- Directions for this task -
Write out an exact copy of the line with "Switch to the INFO tab" and of each line after it, through the end of the records below.

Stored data

· · · ·

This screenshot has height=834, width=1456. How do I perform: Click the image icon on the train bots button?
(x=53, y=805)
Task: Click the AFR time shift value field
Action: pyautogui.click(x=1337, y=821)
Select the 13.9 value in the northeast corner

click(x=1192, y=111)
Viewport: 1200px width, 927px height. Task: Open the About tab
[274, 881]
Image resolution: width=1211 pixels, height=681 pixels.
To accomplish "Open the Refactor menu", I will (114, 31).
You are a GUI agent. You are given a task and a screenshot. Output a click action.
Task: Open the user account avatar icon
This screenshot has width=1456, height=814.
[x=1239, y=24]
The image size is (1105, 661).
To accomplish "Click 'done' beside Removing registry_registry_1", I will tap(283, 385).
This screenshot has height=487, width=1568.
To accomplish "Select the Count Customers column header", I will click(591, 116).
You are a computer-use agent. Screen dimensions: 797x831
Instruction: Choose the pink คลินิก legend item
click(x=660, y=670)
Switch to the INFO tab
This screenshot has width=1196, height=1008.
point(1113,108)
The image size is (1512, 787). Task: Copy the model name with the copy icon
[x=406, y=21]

· · · ·

- Task response -
Switch to the INFO tab
This screenshot has width=1196, height=1008.
point(1113,108)
The image size is (1512, 787). Task: Copy the model name with the copy icon
[x=406, y=21]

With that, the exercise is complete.